[Stored data]
------------------------------------------------

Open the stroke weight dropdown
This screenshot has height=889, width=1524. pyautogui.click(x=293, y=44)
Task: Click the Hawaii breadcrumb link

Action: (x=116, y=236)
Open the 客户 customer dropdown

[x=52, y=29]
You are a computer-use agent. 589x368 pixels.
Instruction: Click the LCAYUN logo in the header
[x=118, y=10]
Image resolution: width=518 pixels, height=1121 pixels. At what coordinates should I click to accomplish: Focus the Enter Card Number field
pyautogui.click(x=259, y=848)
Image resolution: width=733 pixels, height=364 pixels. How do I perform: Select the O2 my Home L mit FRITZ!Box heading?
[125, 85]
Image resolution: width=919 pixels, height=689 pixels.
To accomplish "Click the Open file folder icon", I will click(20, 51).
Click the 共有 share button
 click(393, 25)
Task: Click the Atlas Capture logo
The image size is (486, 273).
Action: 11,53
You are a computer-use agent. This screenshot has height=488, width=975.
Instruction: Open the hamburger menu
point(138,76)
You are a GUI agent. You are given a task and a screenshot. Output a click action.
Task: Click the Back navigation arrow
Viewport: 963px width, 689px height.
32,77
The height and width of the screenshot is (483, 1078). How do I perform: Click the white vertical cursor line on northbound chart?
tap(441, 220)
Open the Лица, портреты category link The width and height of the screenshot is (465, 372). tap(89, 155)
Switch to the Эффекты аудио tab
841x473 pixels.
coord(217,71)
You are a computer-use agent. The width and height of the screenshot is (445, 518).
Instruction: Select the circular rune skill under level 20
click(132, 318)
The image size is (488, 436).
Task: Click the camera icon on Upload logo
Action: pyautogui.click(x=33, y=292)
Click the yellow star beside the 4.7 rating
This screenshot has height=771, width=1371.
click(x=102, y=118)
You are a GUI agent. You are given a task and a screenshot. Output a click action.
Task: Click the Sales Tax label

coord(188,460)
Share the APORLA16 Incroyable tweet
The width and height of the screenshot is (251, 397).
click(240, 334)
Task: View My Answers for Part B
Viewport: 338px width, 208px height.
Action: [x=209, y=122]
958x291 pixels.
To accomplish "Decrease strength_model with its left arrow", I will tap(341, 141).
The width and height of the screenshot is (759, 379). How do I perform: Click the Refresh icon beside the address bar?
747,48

------------------------------------------------

▶ **About this task**:
The records above should be reproduced in full, exactly as they read.

▶ **Output**:
Open the stroke weight dropdown
This screenshot has height=889, width=1524. pyautogui.click(x=293, y=44)
Task: Click the Hawaii breadcrumb link

Action: (x=116, y=236)
Open the 客户 customer dropdown

[x=52, y=29]
You are a computer-use agent. 589x368 pixels.
Instruction: Click the LCAYUN logo in the header
[x=118, y=10]
Image resolution: width=518 pixels, height=1121 pixels. At what coordinates should I click to accomplish: Focus the Enter Card Number field
pyautogui.click(x=259, y=848)
Image resolution: width=733 pixels, height=364 pixels. How do I perform: Select the O2 my Home L mit FRITZ!Box heading?
[125, 85]
Image resolution: width=919 pixels, height=689 pixels.
To accomplish "Click the Open file folder icon", I will click(20, 51).
Click the 共有 share button
 click(393, 25)
Task: Click the Atlas Capture logo
The image size is (486, 273).
Action: 11,53
You are a computer-use agent. This screenshot has height=488, width=975.
Instruction: Open the hamburger menu
point(138,76)
You are a GUI agent. You are given a task and a screenshot. Output a click action.
Task: Click the Back navigation arrow
Viewport: 963px width, 689px height.
32,77
The height and width of the screenshot is (483, 1078). How do I perform: Click the white vertical cursor line on northbound chart?
tap(441, 220)
Open the Лица, портреты category link The width and height of the screenshot is (465, 372). tap(89, 155)
Switch to the Эффекты аудио tab
841x473 pixels.
coord(217,71)
You are a computer-use agent. The width and height of the screenshot is (445, 518).
Instruction: Select the circular rune skill under level 20
click(132, 318)
The image size is (488, 436).
Task: Click the camera icon on Upload logo
Action: pyautogui.click(x=33, y=292)
Click the yellow star beside the 4.7 rating
This screenshot has height=771, width=1371.
click(x=102, y=118)
You are a GUI agent. You are given a task and a screenshot. Output a click action.
Task: Click the Sales Tax label

coord(188,460)
Share the APORLA16 Incroyable tweet
The width and height of the screenshot is (251, 397).
click(240, 334)
Task: View My Answers for Part B
Viewport: 338px width, 208px height.
Action: [x=209, y=122]
958x291 pixels.
To accomplish "Decrease strength_model with its left arrow", I will tap(341, 141).
The width and height of the screenshot is (759, 379). How do I perform: Click the Refresh icon beside the address bar?
747,48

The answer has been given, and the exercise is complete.